Identification of novel Kv1.3 channel-interacting proteins using proximity labelling in T-cells

Abstract

Potassium channels regulate membrane potential, calcium flux, cellular activation and effector functions of adaptive and innate immune cells. The voltage-activated Kv1.3 channel is an important regulator of T cell-mediated autoimmunity and microglia-mediated neuroinflammation. Kv1.3 channels, via protein-protein interactions, are localized with key immune proteins and pathways, enabling functional coupling between K+ efflux and immune mechanisms. To gain insights into proteins and pathways that interact with Kv1.3 channels, we applied a proximity-labeling proteomics approach to characterize protein interactors of the Kv1.3 channel in activated T-cells. Biotin ligase TurboID was fused to either N or C termini of Kv1.3, stably expressed in Jurkat T cells and biotinylated proteins in proximity to Kv1.3 were enriched and quantified by mass spectrometry. We identified over 1,800 Kv1.3 interactors including known interactors (beta-integrins, Stat1) although majority were novel. We found that the N-terminus of Kv1.3 preferentially interacts with protein synthesis and protein trafficking machinery, while the C-terminus interacts with immune signaling and cell junction proteins. T-cell Kv1.3 interactors included 335 cell surface, T-cell receptor complex, mitochondrial, calcium and cytokine-mediated signaling pathway and lymphocyte migration proteins. 178 Kv1.3 interactors in T-cells also represent genetic risk factors of T cell-mediated autoimmunity, including STIM1, which was further validated using co-immunoprecipitation. Our studies reveal novel proteins and molecular pathways that interact with Kv1.3 channels in adaptive (T-cell) and innate immune (microglia), providing a foundation for how Kv1.3 channels may regulate immune mechanisms in autoimmune and neurological diseases.
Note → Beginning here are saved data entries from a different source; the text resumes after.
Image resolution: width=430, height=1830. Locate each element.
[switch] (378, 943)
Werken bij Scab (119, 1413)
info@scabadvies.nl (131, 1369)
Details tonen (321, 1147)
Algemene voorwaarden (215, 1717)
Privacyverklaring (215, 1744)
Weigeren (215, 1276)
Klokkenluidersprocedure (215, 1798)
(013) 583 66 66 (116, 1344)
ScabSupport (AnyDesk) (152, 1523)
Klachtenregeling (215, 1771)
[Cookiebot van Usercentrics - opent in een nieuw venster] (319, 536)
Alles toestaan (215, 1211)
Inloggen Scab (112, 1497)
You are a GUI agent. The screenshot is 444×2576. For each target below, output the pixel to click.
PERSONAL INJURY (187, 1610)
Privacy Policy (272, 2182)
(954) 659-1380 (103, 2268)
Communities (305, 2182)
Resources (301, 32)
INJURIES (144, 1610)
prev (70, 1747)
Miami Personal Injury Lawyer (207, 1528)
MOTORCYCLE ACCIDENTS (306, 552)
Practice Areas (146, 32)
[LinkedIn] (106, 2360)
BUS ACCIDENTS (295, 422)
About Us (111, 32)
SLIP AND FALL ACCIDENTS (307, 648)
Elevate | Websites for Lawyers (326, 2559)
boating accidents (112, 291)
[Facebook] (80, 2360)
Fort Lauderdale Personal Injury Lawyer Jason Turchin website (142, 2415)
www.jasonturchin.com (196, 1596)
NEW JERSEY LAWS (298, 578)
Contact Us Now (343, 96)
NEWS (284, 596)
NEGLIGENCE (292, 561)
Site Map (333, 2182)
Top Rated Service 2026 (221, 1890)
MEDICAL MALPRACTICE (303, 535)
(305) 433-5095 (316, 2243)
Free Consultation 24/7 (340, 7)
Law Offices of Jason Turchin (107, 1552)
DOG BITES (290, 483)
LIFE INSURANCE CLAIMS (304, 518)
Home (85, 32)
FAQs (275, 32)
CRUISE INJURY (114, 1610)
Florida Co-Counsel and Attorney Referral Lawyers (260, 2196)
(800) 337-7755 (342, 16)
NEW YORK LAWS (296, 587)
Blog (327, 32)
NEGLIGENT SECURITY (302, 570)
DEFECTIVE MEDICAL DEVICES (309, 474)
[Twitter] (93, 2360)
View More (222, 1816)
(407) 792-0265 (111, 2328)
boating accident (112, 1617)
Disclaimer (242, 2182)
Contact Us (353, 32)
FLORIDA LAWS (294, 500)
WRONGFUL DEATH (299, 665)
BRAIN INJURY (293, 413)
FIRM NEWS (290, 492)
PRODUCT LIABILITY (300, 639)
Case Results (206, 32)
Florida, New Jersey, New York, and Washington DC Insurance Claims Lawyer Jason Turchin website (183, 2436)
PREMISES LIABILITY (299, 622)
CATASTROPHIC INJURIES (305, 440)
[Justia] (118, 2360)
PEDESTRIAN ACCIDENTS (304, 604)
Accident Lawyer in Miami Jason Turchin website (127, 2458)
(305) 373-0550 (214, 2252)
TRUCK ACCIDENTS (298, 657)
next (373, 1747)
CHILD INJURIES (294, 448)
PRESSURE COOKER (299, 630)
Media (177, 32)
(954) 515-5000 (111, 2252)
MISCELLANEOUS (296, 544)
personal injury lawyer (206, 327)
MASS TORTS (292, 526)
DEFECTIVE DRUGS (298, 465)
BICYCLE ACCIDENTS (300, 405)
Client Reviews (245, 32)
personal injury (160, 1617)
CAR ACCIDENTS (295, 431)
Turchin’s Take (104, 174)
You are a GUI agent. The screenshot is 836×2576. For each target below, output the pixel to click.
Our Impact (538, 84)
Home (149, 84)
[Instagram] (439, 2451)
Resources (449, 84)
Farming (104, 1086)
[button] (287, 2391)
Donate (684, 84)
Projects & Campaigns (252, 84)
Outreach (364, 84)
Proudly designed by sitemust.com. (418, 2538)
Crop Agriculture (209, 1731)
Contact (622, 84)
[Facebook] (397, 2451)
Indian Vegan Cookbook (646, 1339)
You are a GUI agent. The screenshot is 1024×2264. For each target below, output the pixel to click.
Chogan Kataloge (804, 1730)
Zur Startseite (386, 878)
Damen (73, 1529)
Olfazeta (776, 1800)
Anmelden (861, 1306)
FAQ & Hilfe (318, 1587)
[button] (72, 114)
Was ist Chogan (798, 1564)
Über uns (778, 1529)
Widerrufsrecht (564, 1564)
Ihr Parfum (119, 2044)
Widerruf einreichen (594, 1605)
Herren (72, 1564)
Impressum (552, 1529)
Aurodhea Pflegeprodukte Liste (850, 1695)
Keywords: Potassium channel; T cell; autoimmune disease; interactions; proteomics; proximity labeling.

Figure 1:. TurboID biotinylates proteins in Kv1.3-TurboID transduced Jurkat T-cells.

(A) Constructs utilized for transduction into Jurkat T-cells (JTC). Three constructs were used: a fusion of TurboID to the N-terminus of Kv1.3, a fusion of TurboID to the C-terminus of Kv1.3, and the C-terminal fusion with the PDZ-binding domain deleted. (B) Schematic of experimental design. Jurkat T-cells were transfected with Kv1.3-TurboID fusion constructs then exposed to biotin. Cells were then lysed in 8M urea. (C) Flow cytometry analysis shows transduced cells have higher biotin present than control cells (n=3). (D) Western blot utilizing streptavidin-680 shows distinct biotinylation patterns in each transduced cell line (n=3). (E) Representative currents recorded from wild-type JTC activated with concanavalin A (5 μg/mL), JTC transduced with N-terminal fusion Kv1.3 (N-term), Kv1.3 C-terminal fusion (C-term), and C-terminal fusion with the PDZ-binding domain deleted (C-termΔPDZ) constructs. Currents elicited by a voltage step protocol from holding potential of −80 mV to +60 mV in 10 mV increments. (F) Current density calculated from peak currents induced by the +40-mV depolarization step in wild-type JTC (n=18), N-term (n=17), C-term (n=18), and C-termΔPDZ (n=12). (G) Conductance-voltage relationship depicting voltage-dependence of activation of WT Kv1.3 construct transfected in HEK-293 (V_1/2 = −31.4 ± 1.7 mV, n=8), and JTC transduced with N-term (V_1/2 = −23.6 ± 6.0 mV, n=6), C-term (V_1/2 = −18.8 ± 6.0 mV, n=6), and C-termΔPDZ (V_1/2 = −21.1 ± 10.2 mV, n=7) fusion constructs. (H) Fractional currents showing no changes in use-dependent current reduction of Kv1.3 currents in JTC transduced with N-term (n=9), C-term (n=10), and C-termΔPDZ (n=8) in comparison with wild-type Kv1.3 transfected in HEK-293 (n=8). Statistical significance denotes p < 0.05 (*) and p < 0.001 (***). BioRender software was used to generate Fig 1B.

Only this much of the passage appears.